A opinião de Susana é que “as pessoas já estão mais sensibilizadas para ajudar” porque “se fala mais no assunto”. Mas Luís pensa que “os jovens estão pouco sensibilizados” para esta doação, cuja sensibilização parece ser feita por fases. “Há alturas em que fazem uma campanha bastante agressiva”, mas depois “ela torna-se outra vez moderada”, explica.

Acima de tudo, as pessoas ainda parecem estar pouco esclarecidas sobre o assunto da doação de medula óssea. Susana Sousa conta que, em algumas ocasiões, referiu que já tinha realizado o processo de doação propriamente dito e “algumas pessoas, às vezes médicos e tudo”, não acreditam que já o tenha feito e ficam surpreendidas.

“O próprio nome não está muito bem esclarecido e, se calhar, não é muito explícito”, pois algumas pessoas ainda pensam que a doação de medula óssea implica algum tipo de intervenção cirúrgica. E não foram raras as vezes em que lhe perguntaram se lhe tinha sido retirado um órgão “ou qualquer coisa que vai fazer falta”. “Eu digo que não e que as células que me retiraram não me fazem falta”, conta.

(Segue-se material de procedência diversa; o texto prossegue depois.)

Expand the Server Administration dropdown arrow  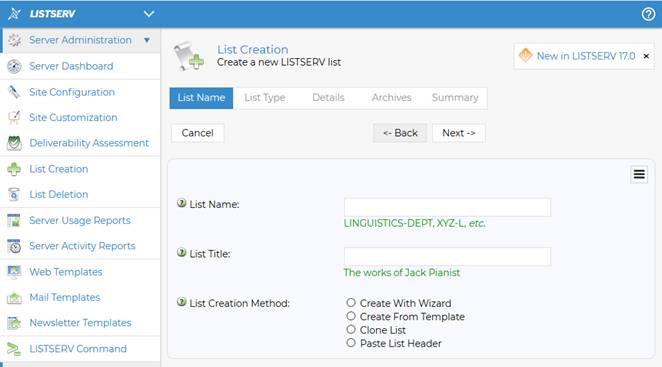click(x=147, y=40)
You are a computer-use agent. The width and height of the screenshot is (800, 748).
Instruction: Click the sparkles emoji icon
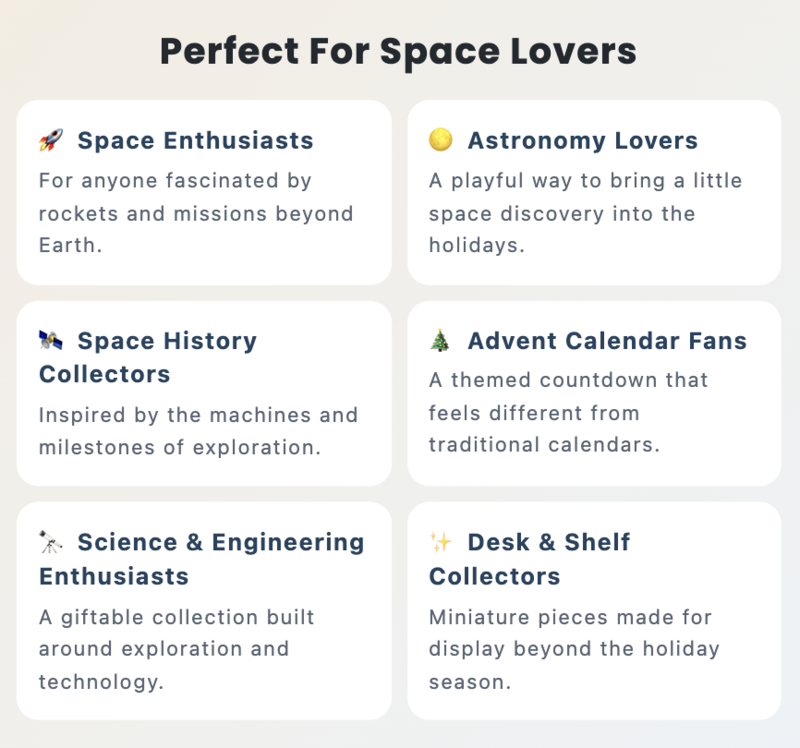click(441, 542)
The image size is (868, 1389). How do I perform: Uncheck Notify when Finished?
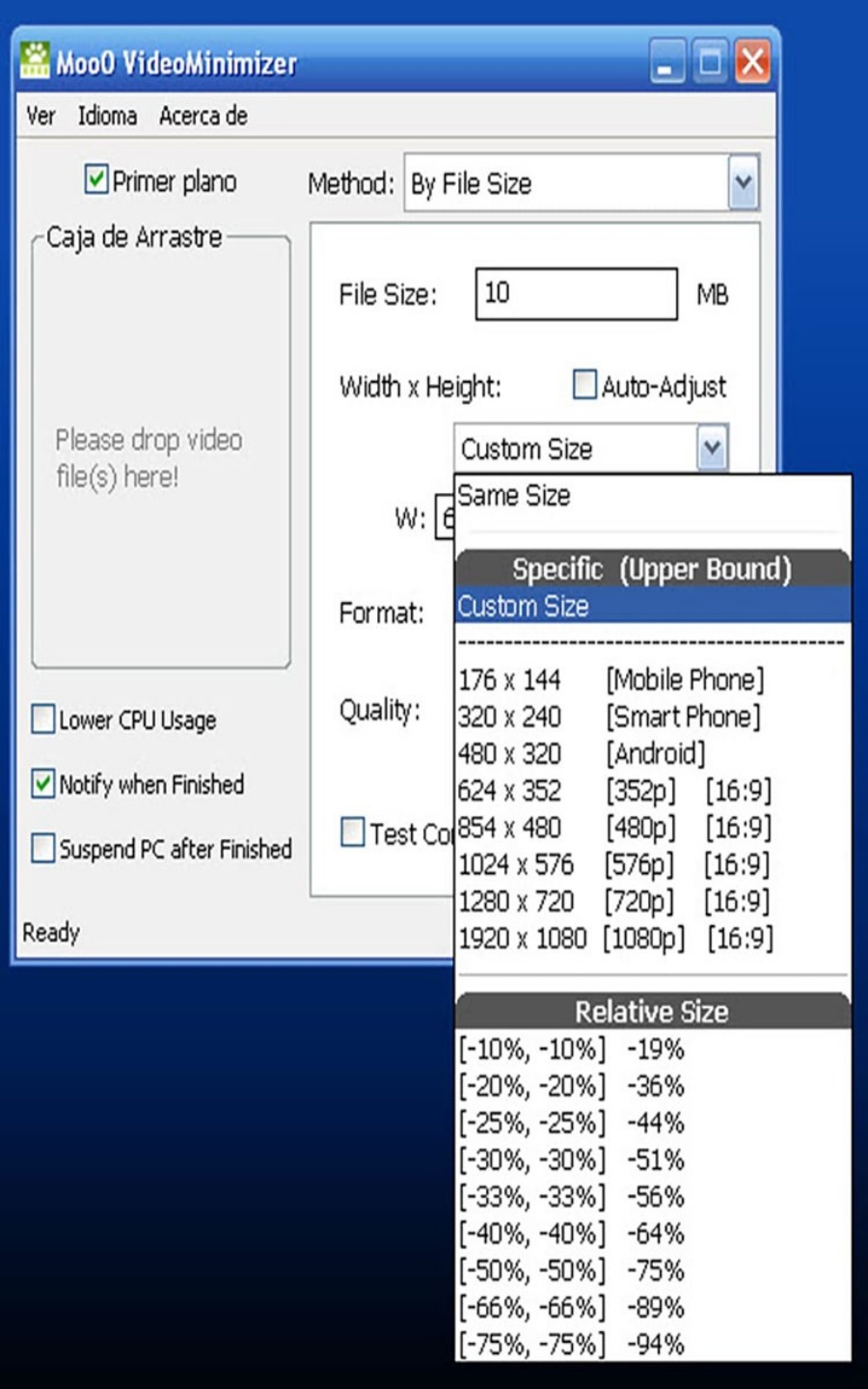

Susana esclarece que a recolha feita na doação de medula óssea “é uma coisa que se renova”, que “não faz falta, porque se fizesse eles nunca iriam retirar-me a mim e prejudicar a minha vida”. E como refere Luís Fernandes, quem faz doação fá-lo por gosto, baseado na premissa de ser “feliz por estar a ajudar outra pessoa”.